インクジェット記録方式(液体噴射記録方式)に適用されるインクジェット記録ヘッドは、一般に微細な記録液吐出口、液流路、および液流路の一部に設けられる液体吐出圧力発生部を複数備えている。そして、このようなインクジェット記録ヘッドで高品位の画像を得るためには、前記吐出口から吐出される記録液(インク)小滴がそれぞれの吐出口より常に同じ体積、吐出速度で吐出されることが望ましい。
これを達成する方法として、特許文献1〜4には、インク吐出圧力発生素子(電気熱変換素子)に熱エネルギーを発生させ、インク内に気泡を形成させ、この気泡を外気と連通させてインク液滴を吐出させる方法が開示されている。このような方法を実現するためのインクジェット記録ヘッドとしては、電気熱変換素子と吐出口との距離(以下、「OH距離」と称す。)が短い方が好ましい。また、これらの方法においては、OH距離がその吐出体積をほぼ決定するため、OH距離を正確に、また再現よく設定できることが必要である。
従来、インクジェット記録ヘッドの製造方法としては、特許文献5及び6に示す方法が知られている。この方法は、インク吐出圧力発生素子が形成された基板上に、溶解可能な樹脂にてインク流路パターンを形成する。その後、常温にて固体状のエポキシ樹脂を含む被覆樹脂を溶媒に溶解して、これを前記溶解可能な樹脂層上にソルベントコートすることによって、前記溶解可能な樹脂層上にインク流路壁となる被覆樹脂層を形成する。次いで前記インク吐出圧力発生素子上方の前記被覆樹脂層に吐出口を形成してから、前記溶解可能な樹脂層を溶出するものである。この方法により、インク吐出圧力発生素子と吐出口間の距離を極めて高い精度で短くかつ再現よく設定可能で、高品位記録が可能なインクジェット記録ヘッドを製造することができる。また、この方法では、製造工程を短縮化することができ、安価で信頼性の高いインクジェット記録ヘッドを得ることができる。
米国特許第5218376号明細書
特開平4−10940号公報
特開平4−10941号公報
特開平4−10942号公報
米国特許第5478606号明細書
特開平6−286149号公報
さて、インクジェット記録装置に対しては、デジタル写真市場の成長に伴い、さらなる高スループット化の要求が高まってきている。この要求に応えるための方法の一つとして、吐出口を副走査方向に、より高密度かつ多数配列することが考えられる。この場合、吐出口のレイアウトによっては、インク流路パターン端の肩の部分と、吐出口が形成される位置との水平距離(以下、「OC距離」と称す。図3参照)を短くする必要が生じる。
しかしながら、この距離が短くなっても、吐出口の開口径は変わらないため、図3に示す距離hが短くなる。ここで、特許文献5及び6に記載の方法では、流路パターン端近傍の被覆樹脂層の表面には多少の凹凸が生じるため、距離hがあまりに短いと吐出口がこの凹凸が生じる領域に形成されてしまう。その結果、各吐出口のOH距離の再現性が失われてしまうと同時に、一つの吐出口においても吐出口外周の縁におけるOH距離が位置によってばらつくことになってしまう。このため、吐出体積や吐出方向が吐出口ごとに、また記録ヘッドごとにばらついてしまう恐れがあった。

** 保存済みの行 **

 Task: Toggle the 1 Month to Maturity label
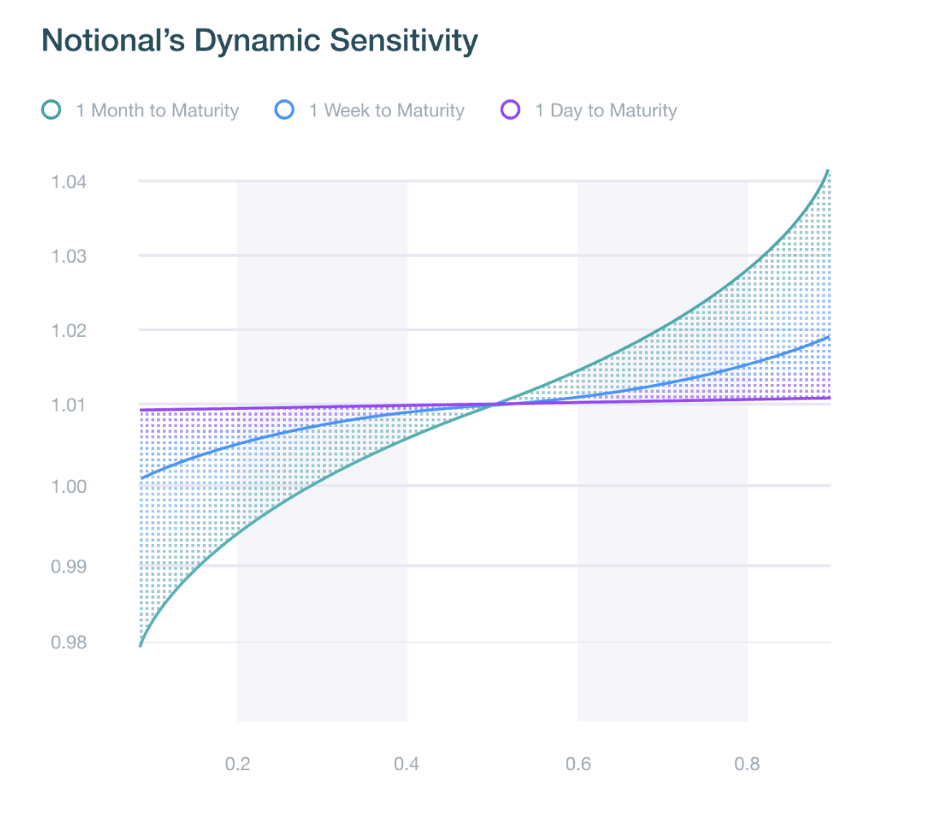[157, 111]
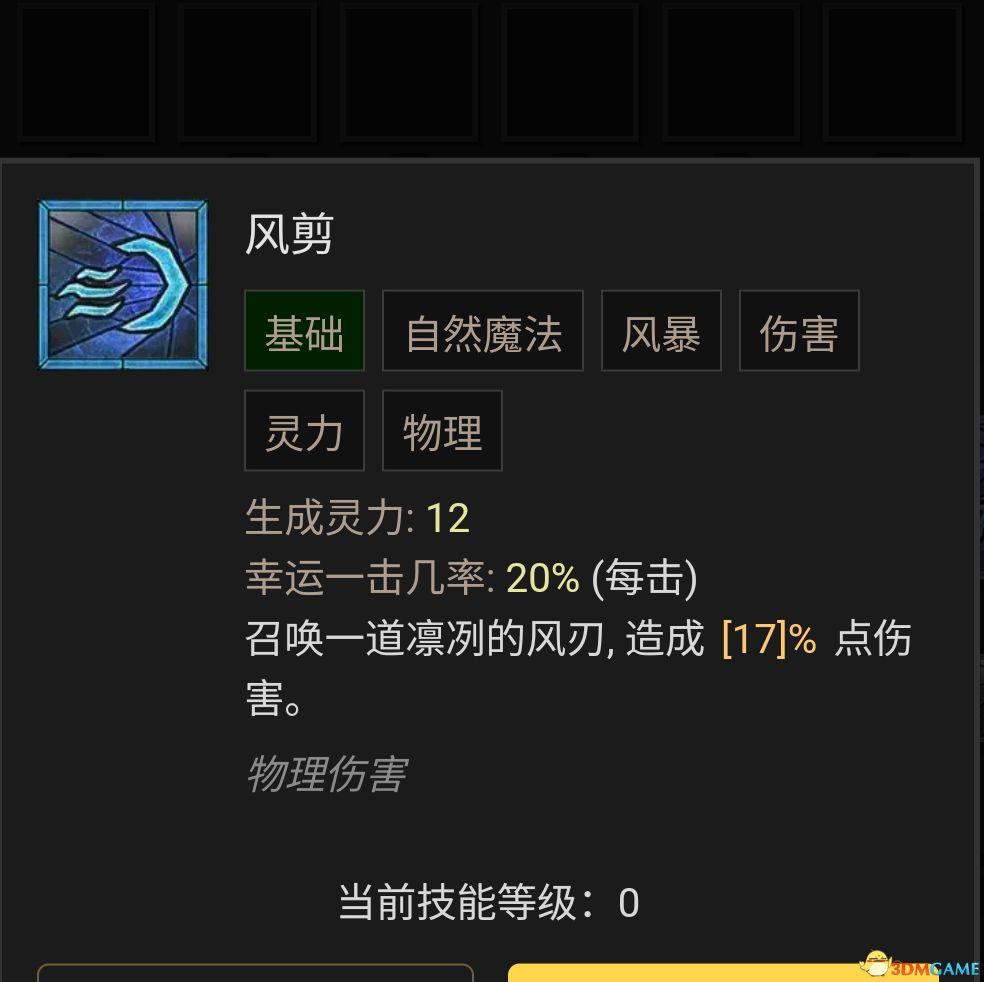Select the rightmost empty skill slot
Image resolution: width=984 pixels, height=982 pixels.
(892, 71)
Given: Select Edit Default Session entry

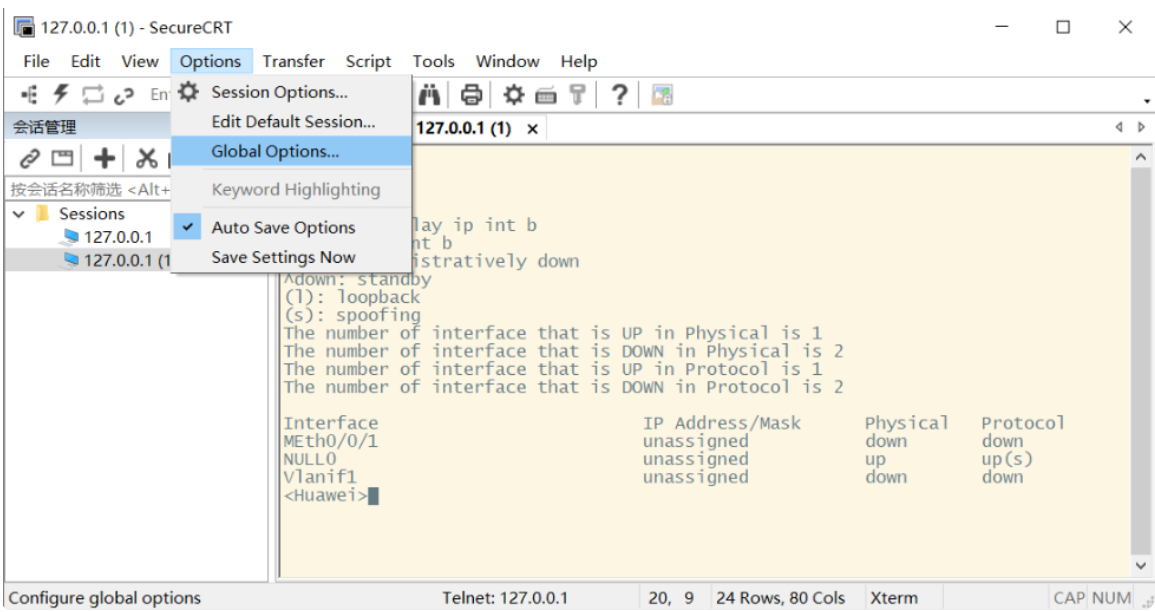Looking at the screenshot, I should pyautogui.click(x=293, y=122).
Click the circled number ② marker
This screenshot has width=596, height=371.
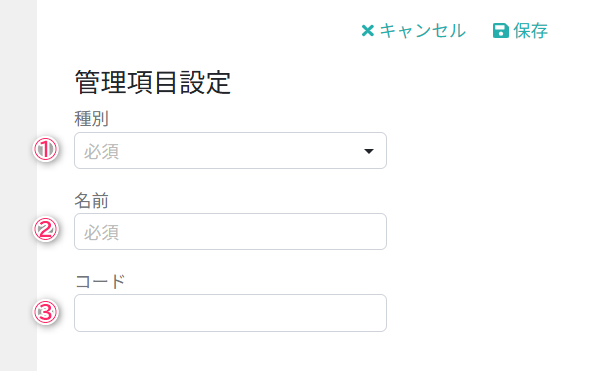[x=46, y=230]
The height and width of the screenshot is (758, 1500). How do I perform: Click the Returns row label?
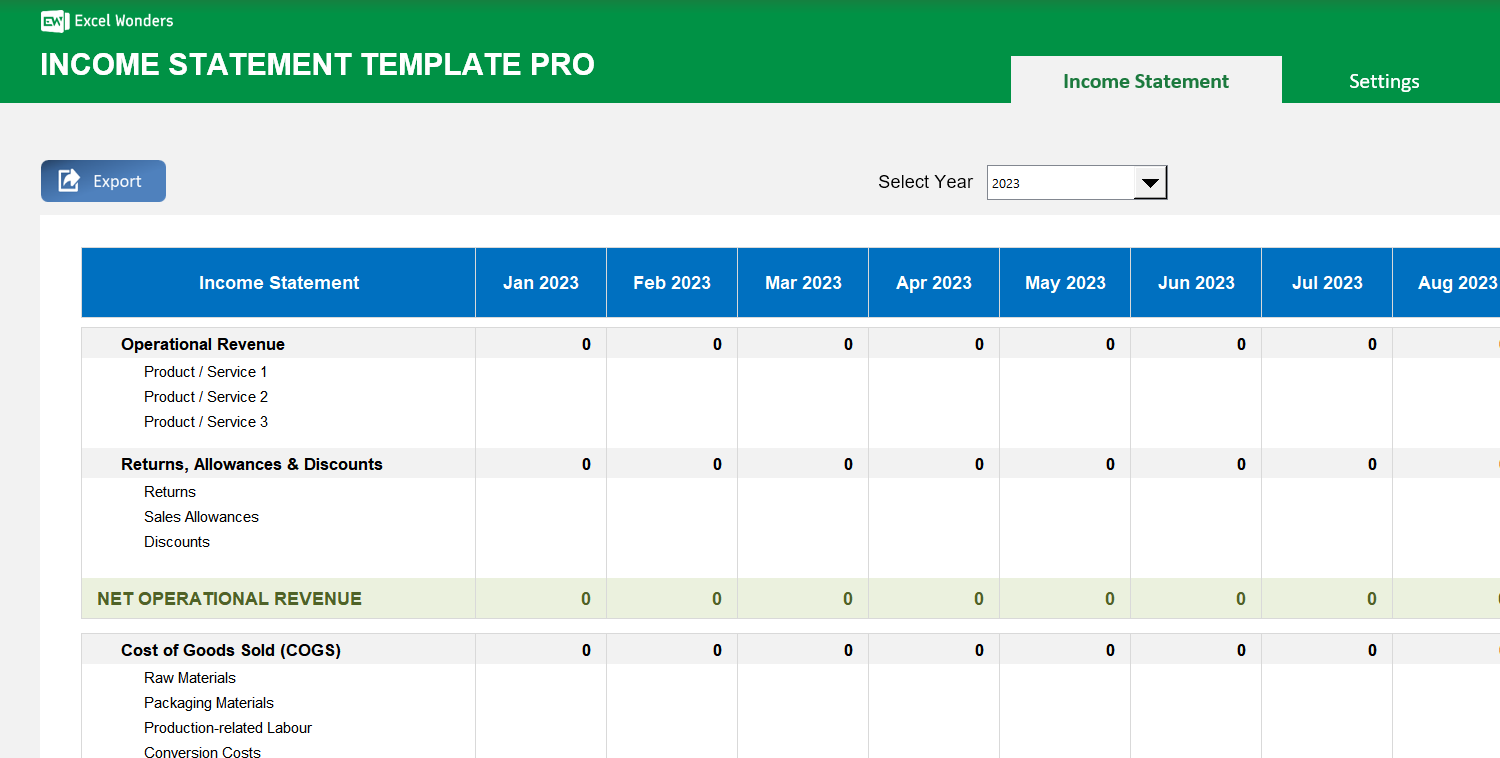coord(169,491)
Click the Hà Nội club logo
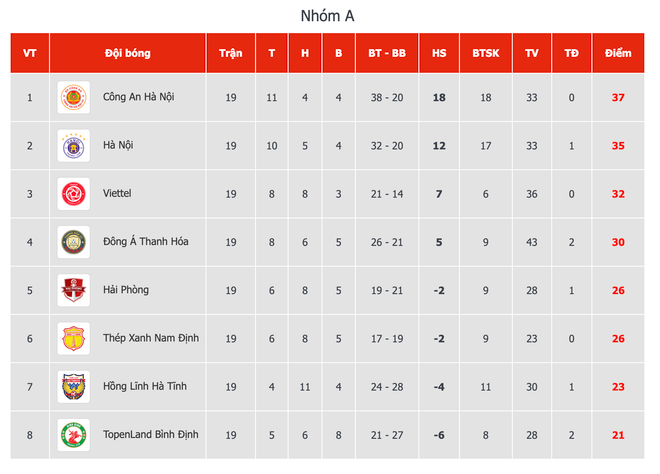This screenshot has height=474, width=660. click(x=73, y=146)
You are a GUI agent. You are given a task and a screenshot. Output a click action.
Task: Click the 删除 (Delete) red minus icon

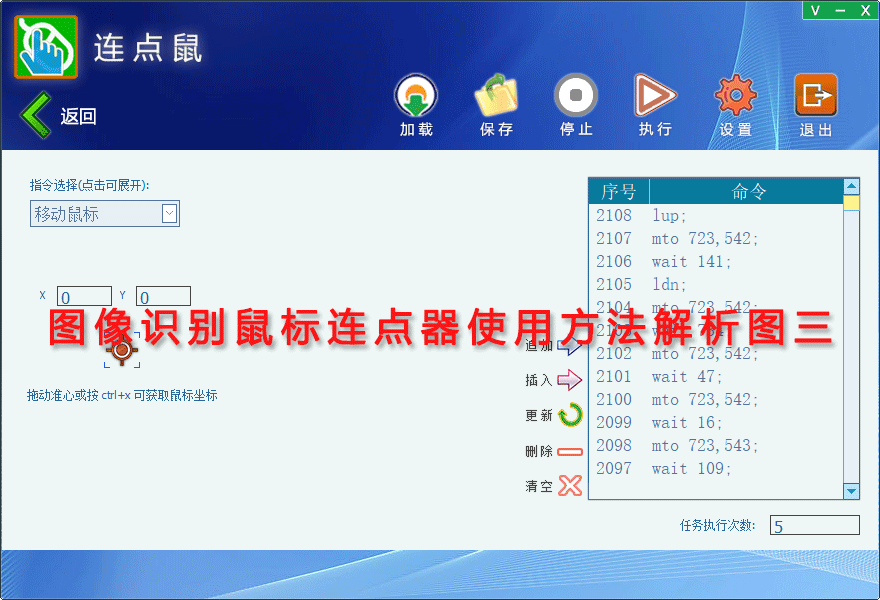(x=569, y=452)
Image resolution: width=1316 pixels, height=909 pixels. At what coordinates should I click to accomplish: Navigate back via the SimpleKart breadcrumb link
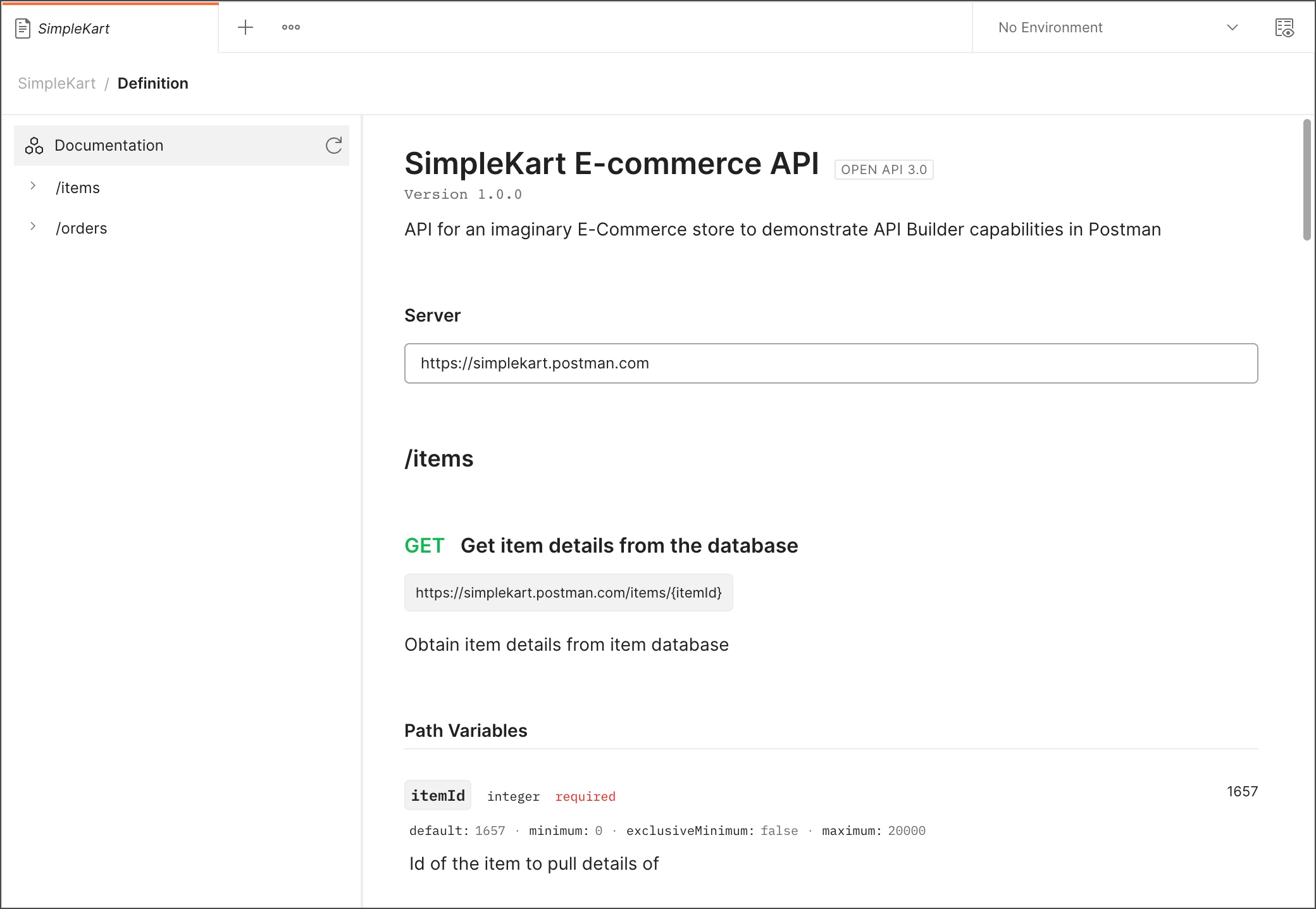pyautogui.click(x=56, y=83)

** 依頼文 **
本文に基づき、次の問いに答えよ。
(a) 「OH距離」とは、何と何との距離か。
(b) 特許文献5及び6の方法で、溶媒に溶解してソルベントコートする被覆樹脂には、どのような樹脂が含まれるか。
(c) インクジェット記録装置への高スループット化の要求は、何に伴って高まっているとされているか。

** 解答 **
(a) 電気熱変換素子と吐出口との距離。
(b) 常温にて固体状のエポキシ樹脂。
(c) デジタル写真市場の成長。